Samuela Nickel schreddert die harmlose Bildsprache

  • Lesedauer: 2 Min.

Flauschige gesunde Küken, die mal unversehrt auf einer menschlichen Handfläche sitzen, sich zu viert aneinanderkuscheln, mal mit schwarzen Knopfaugen in die Kameralinse blinzeln. Diese Stockfotos sind die meist verwendeten zu dem Thema »Kükenschreddern«. Das heißt, wenn wir über eine nutzlose blutige Matschmasse lesen, die die Landwirtschaft in Deutschland in ihrem alltäglichen Geschäft mit einkalkuliert, sehen wir parallel dazu Bilder von lebendigen, gesunden Tierbabys, die wahrscheinlich nie ein Füßchen in die Legehennenzucht getan haben. Diese Küken sind zwar real, nur dürften sie nicht für den Inhalt der Berichterstattung stehen.

Theoretisch. In Wirklichkeit findet fehlleitende Bebilderung zuhauf statt - und mit ihr ein Mentaltransfer weg von der bewussten Realität zu einer imaginären besseren Welt. So wie bei den zahlreichen Milchtüten und Eierkartons, Fleischpaketen und Biosalamiverpackungen: Die gesunden Kühe, Hühner, Schweine, die da auf grünen Wiesen gezeigt werden, haben mit der Herkunft dieser »Produkte« nichts gemeinsam. Die hässliche, bei Käufer*innen ekelerregende Gegenwart in den Massenhaltungsställen, egal ob Bodenhaltung oder Biobauernhof, bleibt obskur und wird überdeckt vom Bild der lachenden Kuh. Wer so grinst, kann nicht gequält worden sein, wer so flauschig dreinblickt, wird bestimmt nicht geschreddert.

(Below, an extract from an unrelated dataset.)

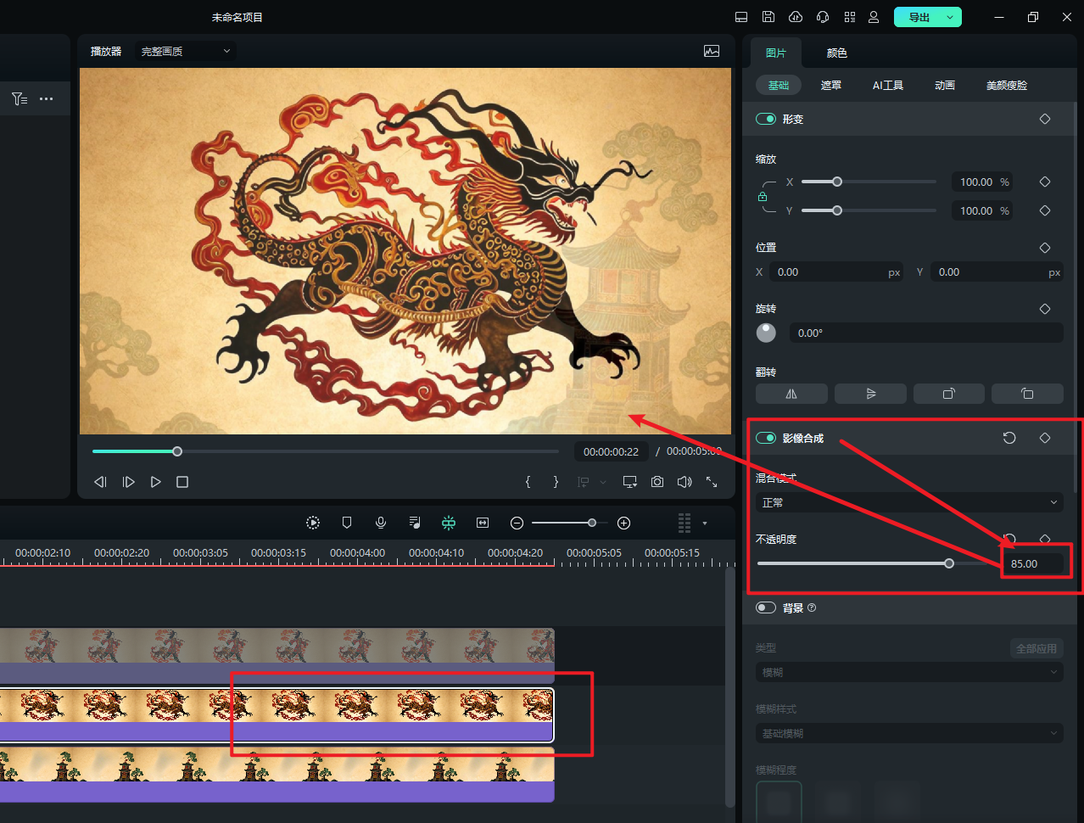1084x823 pixels.
Task: Click the opacity value field showing 85.00
Action: [x=1031, y=563]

Die Bildsprache bei der Berichterstattung über ein barbarisches Verfahren wirkt konträr zum Inhalt des Textes. Dieser Widerspruch ist fatal: Über ein Urteil des Bundesverwaltungsgericht in Leipzig zu lesen, bleibt abstrakt, auch wenn darin das massenhafte Töten von Küken in der Legehennenzucht erwähnt wird. Aber wer kann sich tatsächlich vorstellen, wie das ist, außer denjenigen, die tagtäglich genau diese Lohnarbeit ausführen. Und ebendiese Lücke wissen viele Redaktionen nicht zu füllen. Schließlich gibt es von der Prozedur kaum Bildmaterial und dieses ist den Leser*innen kaum zumutbar. Der Text, der die Information - Zerfleischen von Küken - transportiert, bleibt der gleiche. Das Bild darüber aber entscheidet maßgeblich über die emotionale Einordnung und Weiterverarbeitung der gelesenen Information: Wenn ich von toten Tieren lese (sie kaufe), aber im selben Kontext glückliche lebendige Tiere sehe, bleibt der Affekt aus, das Gewissen bleibt ruhig.

2017 entschied der Europäische Gerichtshof, dass pflanzliche Produkte nicht »Käse«, »Butter« oder »Milch« heißen dürfen, denn die Bezeichnung sei »Milch«-Produkten vorbehalten, die aus der »normalen Eutersekretion« von Tieren gewonnen werden. Der Verwechslungsgefahr seitens der Verbraucher*innen soll so vorgebeugt werden. Um Verwechslungsgefahr vonseiten der Leser*innen vorzubeugen, wählen manche Medien auch andere Fotos, wenn es um Massentierhaltung geht: Bilder vom Protest gegen diese Prozedur, diese Realität.